Problem description:
The response must match the data below exactly, line for line.

......

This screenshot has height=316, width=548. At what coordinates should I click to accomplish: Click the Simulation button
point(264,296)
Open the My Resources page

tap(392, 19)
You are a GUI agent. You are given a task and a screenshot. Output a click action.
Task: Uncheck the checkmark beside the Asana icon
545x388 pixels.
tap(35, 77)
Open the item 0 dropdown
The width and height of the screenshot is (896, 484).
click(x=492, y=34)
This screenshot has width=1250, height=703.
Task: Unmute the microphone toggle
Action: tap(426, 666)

......

Your solution:
This screenshot has height=316, width=548. At what coordinates should I click to accomplish: Click the Simulation button
point(264,296)
Open the My Resources page

tap(392, 19)
You are a GUI agent. You are given a task and a screenshot. Output a click action.
Task: Uncheck the checkmark beside the Asana icon
545x388 pixels.
tap(35, 77)
Open the item 0 dropdown
The width and height of the screenshot is (896, 484).
click(x=492, y=34)
This screenshot has width=1250, height=703.
Task: Unmute the microphone toggle
Action: tap(426, 666)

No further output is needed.